Wendy Bies, a 53-year-old white woman, walked into the Gallatin County Courthouse looking for a ballot; she walked out of the courthouse with a criminal record.
How did this trade happen? She saw Brian Mango waiting in line to vote in the Montana's battleground U.S. Senate and congressional campaigns on Tuesday, and told the 22-year-old, "Go back where you came from."
"Do you know why mom is here? Because Americans bombed her country," Mango said of his mother, a refugee from Laos.
"Do you know why my dad's here? Because they brought his ancestors here in chains," he said of his father, who is Black.
Bies replied with ridicule, "They wanted to come to America to get out of that f*cking a**-hole city.
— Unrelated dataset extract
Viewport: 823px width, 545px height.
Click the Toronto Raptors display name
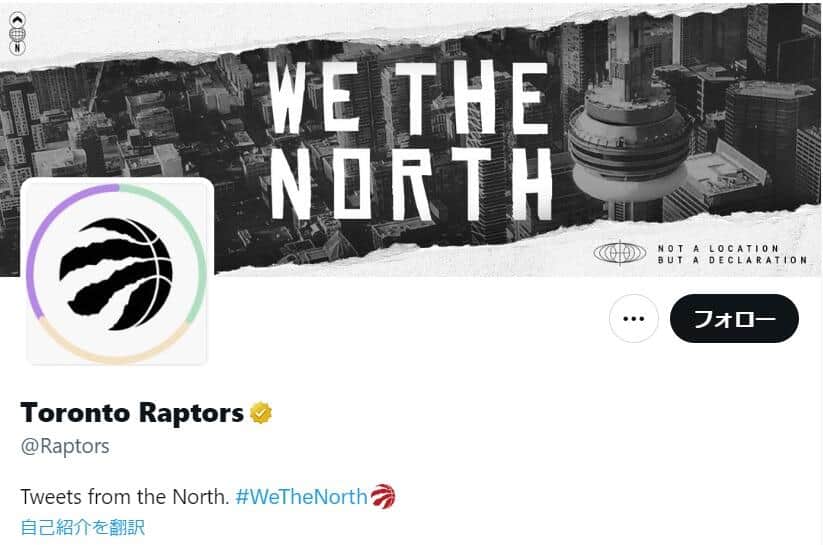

So don't you tell me this is not where you want to be."
Realizing that she may have started something she could not get out of, Bies bellowed, "You are not going to stop me from voting. We need a civil order to separate us."
Mango said Bies began making racial comments after she told him he had a "cute butt."
Footage was captured by Tennison Big Day, a Native American, who was behind the two of them in line. Big Day told the Bozeman Daily Chronicle he heard Bies claim that it was President Trump who gave Mango his voting rights.
Bies spent the rest of election night in Gallatin County jail after being arrested on charges of obstructing a police officer and disorderly conduct. She pleaded not guilty and remained jailed on $500 bail Wednesday afternoon.